INVESTIGADORES
ALVAREZ Diego Ezequiel
congresos y reuniones científicas
Título:
An RNAi screen for host factors involved in actin-dependent spread of vaccinia virus
Autor/es:
DIEGO E. ALVAREZ; HERVE AGAISSE
Lugar:
Cozumel
Reunión:
Encuentro; PEW Programs in the Biomedical Sciences 2011 Annual Meeting; 2011
Resumen:
Vaccinia virus is the prototype of poxvirus family and was successfully
employed as a vaccine to eradicate smallpox. Poxviruses are large,
enveloped, double-stranded DNA virus. Virus morphogenesis begins in the
cell cytoplasm at viral factories to produce intrcellular mature
virions (IMV) that are subsequently transported to the trans-Golgi
network and early endosome to acquire a two membrane wrapping yielding
intracellular enveloped virions (IEV). After transport on microtubules,
IEV fuse with the plasma membrane releasing extracellular virions
(EV). The cell-associated EV is capable of initiating an outside-in
signaling cascade that promotes actin polymerization beneath the plasma
membrane, facilitating cell-to-cell spread of the virus. While several
players involved in virus induced actin polymerization have been
identified, the molecular mechanism that triggers this process is
poorly understood. In order to identify novel host factors required for
actin-based spread of vaccinia virus we developed an approach relying
on the siRNA methodology and high-throughput imaging of viral
infection. To this end we designed a recombinant vaccinia virus that
expresses a fluorescently tagged core protein (mCherry-A5L). This virus
allows us to easily monitor spreading in epithelial cells. In order to
validate our assay, we transfected cells with siRNAs targeting
different host genes known to be involved in vaccinia virus induced
actin polymerization. As expected, depletion of N-WASP or components of
the Arp2/3 actin-nucleating complex impaired virus spread as compared
to mock transfected cells. In order to distinguish genes involved in
actin-dependent spread from those required in previous steps during
viral replication, we developed a secondary assay to discriminate
cell-associated EV at the plasma membrane and viral forms inside the
infected cell. We introduced a triple FLAG epitope in the outer
envelope portion of the EV membrane protein B5R of the virus.
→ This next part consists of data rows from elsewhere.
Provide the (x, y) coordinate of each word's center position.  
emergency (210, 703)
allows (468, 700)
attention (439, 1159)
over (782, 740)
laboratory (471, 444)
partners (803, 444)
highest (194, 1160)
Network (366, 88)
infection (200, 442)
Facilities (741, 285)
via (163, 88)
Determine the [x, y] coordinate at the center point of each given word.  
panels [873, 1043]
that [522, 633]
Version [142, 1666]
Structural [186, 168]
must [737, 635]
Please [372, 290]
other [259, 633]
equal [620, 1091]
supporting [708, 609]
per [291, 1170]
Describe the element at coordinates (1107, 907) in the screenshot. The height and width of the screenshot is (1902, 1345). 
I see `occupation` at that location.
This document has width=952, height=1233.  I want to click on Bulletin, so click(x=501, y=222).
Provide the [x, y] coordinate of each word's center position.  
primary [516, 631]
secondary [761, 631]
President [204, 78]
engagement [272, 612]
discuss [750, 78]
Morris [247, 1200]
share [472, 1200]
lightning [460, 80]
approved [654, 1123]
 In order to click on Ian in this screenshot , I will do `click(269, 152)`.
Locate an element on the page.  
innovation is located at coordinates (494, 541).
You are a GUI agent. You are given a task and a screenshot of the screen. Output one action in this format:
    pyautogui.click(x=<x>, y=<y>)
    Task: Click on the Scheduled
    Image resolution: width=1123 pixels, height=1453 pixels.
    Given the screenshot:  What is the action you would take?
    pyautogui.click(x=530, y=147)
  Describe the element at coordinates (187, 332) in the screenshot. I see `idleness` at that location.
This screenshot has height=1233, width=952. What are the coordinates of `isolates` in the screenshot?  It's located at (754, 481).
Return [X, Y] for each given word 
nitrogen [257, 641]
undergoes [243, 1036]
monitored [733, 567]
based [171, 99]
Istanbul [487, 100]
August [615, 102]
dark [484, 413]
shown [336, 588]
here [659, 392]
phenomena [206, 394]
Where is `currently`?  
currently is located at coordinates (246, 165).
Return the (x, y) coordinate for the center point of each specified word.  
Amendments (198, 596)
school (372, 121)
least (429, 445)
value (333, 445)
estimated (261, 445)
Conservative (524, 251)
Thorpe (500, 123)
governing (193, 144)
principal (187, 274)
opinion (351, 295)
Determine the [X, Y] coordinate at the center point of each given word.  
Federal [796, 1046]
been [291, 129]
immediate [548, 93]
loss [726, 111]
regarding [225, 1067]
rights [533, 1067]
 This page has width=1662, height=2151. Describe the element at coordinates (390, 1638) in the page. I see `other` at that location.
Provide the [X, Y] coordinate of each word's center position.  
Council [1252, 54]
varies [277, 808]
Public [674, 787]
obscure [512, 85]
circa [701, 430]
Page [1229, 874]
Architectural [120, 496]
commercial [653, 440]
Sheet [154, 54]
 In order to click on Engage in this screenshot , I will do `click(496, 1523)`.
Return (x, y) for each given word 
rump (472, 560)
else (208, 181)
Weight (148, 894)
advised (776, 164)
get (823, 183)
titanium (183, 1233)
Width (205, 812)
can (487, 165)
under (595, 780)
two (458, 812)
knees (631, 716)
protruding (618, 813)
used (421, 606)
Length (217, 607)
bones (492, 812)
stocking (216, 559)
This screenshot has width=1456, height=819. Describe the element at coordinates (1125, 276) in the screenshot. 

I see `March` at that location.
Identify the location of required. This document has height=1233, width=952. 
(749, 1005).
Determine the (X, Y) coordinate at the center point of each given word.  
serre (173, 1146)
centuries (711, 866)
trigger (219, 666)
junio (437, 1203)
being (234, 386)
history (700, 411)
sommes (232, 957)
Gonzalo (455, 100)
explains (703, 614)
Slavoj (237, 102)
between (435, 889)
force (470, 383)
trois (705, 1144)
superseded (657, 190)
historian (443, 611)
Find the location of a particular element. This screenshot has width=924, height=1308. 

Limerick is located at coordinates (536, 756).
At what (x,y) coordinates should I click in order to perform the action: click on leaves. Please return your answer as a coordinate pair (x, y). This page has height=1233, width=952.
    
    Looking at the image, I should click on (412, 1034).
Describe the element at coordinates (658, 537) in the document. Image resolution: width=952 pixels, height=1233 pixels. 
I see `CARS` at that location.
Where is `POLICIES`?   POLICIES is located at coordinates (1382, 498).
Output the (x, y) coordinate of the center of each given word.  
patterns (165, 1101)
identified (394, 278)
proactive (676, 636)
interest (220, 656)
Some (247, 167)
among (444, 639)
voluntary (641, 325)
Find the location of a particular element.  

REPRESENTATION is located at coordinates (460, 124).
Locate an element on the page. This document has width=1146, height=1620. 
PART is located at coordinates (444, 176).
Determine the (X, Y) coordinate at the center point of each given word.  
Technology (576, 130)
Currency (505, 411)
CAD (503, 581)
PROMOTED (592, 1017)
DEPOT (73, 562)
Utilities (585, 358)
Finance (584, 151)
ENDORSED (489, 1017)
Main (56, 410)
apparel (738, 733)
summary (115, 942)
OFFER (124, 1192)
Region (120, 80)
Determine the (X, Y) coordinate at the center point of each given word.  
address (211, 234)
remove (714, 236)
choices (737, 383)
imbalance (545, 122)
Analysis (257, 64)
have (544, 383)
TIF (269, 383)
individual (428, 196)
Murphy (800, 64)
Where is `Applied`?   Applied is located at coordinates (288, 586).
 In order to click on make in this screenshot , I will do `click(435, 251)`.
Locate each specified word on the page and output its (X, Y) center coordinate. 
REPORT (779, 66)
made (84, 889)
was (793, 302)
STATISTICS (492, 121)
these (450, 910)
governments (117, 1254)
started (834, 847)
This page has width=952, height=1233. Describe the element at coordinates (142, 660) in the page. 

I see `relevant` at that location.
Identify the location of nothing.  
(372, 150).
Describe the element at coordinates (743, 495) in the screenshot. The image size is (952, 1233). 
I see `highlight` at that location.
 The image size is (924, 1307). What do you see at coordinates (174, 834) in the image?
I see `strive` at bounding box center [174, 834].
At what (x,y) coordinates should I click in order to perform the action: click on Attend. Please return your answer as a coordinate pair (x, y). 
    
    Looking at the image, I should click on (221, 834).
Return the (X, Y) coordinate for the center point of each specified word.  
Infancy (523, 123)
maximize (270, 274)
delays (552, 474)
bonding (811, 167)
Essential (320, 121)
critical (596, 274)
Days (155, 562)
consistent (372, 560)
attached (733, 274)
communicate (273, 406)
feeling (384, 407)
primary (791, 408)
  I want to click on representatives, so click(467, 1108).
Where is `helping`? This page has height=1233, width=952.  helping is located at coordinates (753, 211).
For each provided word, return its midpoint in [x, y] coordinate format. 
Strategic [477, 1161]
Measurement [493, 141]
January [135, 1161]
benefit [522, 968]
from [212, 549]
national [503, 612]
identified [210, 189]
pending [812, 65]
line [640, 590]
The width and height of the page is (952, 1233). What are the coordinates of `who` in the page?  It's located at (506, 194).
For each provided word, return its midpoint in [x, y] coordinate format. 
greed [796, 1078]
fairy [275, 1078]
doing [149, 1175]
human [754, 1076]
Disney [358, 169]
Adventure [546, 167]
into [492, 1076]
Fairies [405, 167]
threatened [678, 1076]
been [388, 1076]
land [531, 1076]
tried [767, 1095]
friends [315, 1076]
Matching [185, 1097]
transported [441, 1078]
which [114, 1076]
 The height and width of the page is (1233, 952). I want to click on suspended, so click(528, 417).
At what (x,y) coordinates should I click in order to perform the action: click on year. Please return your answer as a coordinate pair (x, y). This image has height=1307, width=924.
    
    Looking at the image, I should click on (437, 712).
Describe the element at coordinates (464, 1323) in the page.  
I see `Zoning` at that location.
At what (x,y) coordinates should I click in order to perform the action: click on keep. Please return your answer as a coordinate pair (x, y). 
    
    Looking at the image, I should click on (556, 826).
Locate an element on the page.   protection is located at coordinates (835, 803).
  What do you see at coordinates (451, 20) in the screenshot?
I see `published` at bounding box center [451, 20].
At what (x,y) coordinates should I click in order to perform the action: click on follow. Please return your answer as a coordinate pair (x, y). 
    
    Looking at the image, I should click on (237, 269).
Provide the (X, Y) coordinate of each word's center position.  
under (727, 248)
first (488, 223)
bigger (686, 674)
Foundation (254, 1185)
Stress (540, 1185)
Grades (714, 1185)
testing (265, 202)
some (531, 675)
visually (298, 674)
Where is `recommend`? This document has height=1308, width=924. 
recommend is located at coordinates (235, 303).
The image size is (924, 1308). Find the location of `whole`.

Cell-associated EV can be detected by immunostaining of
non-permeabilized cells with an anti-FLAG antibody, while intracellular
forms of the virus are not stained. Thus, candidate genes involved in
actin-based spread must display a non-spreading phenotype and positive
FLAG staining. We are currently using this assay to screen a siRNA
library targeting the human kinases. The systematic identification of
host factors involved in virus spread will provide new insights into
how vaccinia virus exploits the cellular architecture to mobilize from a
primary infected cell to the neighboring cells.